* **Dataset entries**
==*==
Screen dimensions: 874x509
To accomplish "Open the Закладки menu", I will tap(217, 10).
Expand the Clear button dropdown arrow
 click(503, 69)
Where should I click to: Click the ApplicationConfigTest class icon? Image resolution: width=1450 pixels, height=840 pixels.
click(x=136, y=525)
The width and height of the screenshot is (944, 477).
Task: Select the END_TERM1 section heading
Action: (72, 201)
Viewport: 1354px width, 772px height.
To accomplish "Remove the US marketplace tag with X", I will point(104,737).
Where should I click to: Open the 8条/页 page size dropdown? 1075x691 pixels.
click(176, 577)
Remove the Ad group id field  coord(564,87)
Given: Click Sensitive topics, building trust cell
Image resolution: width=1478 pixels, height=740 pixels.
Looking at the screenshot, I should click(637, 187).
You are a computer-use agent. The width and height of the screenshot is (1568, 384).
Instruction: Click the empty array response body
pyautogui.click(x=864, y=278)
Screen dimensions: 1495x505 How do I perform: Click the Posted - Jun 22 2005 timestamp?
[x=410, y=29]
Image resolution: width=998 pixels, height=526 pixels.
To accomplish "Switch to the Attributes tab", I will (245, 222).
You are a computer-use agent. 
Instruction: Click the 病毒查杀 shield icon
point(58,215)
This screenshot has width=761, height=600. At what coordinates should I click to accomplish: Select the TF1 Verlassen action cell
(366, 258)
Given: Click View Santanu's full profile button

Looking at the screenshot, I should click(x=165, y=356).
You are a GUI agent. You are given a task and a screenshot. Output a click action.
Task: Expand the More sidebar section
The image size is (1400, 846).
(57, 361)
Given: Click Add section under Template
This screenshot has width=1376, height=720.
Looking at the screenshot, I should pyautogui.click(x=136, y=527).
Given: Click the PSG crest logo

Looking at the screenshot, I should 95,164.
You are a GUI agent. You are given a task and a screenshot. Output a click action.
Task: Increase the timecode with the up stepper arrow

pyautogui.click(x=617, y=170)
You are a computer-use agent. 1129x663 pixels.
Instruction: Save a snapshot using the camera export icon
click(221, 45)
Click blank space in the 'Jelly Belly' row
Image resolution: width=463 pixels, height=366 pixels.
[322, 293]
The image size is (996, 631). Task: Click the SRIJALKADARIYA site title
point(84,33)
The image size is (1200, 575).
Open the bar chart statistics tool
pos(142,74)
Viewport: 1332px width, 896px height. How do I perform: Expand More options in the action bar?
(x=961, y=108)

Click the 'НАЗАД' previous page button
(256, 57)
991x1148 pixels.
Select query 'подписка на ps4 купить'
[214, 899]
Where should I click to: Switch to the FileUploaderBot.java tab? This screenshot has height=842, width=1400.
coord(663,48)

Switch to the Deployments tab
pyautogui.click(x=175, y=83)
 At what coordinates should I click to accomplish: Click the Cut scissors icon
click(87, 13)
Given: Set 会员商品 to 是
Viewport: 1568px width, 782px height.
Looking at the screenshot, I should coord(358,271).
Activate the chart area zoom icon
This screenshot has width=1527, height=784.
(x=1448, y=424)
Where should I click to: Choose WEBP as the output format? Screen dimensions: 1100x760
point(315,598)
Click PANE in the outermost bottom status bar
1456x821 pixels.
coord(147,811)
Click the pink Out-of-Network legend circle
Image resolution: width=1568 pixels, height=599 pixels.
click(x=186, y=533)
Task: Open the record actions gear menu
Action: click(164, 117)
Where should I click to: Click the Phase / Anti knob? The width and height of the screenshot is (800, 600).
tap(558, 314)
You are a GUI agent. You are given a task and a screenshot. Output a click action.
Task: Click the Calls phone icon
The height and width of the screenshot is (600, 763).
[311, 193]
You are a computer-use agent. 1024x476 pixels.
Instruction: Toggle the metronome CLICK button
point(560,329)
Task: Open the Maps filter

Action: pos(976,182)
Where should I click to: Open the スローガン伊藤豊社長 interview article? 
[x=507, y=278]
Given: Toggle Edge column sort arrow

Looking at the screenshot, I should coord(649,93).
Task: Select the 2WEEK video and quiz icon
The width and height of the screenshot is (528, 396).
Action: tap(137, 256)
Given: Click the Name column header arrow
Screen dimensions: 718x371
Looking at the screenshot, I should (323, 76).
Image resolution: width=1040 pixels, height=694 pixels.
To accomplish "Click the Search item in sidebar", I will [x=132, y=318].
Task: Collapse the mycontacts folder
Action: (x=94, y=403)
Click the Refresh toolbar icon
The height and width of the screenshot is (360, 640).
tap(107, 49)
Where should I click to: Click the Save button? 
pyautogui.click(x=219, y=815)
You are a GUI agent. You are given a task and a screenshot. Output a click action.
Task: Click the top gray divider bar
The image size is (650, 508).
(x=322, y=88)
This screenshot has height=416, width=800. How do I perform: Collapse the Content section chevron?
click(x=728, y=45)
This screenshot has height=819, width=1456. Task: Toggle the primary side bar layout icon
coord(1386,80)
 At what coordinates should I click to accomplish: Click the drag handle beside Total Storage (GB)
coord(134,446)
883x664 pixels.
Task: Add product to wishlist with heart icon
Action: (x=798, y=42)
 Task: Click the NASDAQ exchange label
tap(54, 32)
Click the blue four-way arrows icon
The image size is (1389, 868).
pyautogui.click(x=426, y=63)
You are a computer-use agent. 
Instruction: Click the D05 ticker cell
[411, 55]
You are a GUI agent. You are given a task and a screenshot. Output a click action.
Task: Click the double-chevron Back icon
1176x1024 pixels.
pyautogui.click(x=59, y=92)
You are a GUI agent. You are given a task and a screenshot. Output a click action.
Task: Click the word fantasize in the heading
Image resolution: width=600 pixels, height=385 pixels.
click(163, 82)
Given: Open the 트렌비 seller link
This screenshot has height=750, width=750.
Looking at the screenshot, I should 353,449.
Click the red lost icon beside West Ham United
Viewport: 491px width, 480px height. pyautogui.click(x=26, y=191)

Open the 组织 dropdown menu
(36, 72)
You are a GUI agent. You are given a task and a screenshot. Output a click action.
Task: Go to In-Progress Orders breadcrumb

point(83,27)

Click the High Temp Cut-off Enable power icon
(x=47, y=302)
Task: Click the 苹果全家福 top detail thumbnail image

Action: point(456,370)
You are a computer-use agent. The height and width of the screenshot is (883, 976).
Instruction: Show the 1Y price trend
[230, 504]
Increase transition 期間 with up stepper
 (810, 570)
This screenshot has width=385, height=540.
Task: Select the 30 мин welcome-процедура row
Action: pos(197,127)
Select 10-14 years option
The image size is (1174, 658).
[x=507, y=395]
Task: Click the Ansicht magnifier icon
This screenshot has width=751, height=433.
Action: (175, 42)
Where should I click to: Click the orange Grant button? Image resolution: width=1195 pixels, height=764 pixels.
==*==
* **What you have to do**
Show each line above that contains the word "chevron".

* **Solution to this problem**
This screenshot has height=416, width=800. How do I perform: Collapse the Content section chevron?
Task: Click the double-chevron Back icon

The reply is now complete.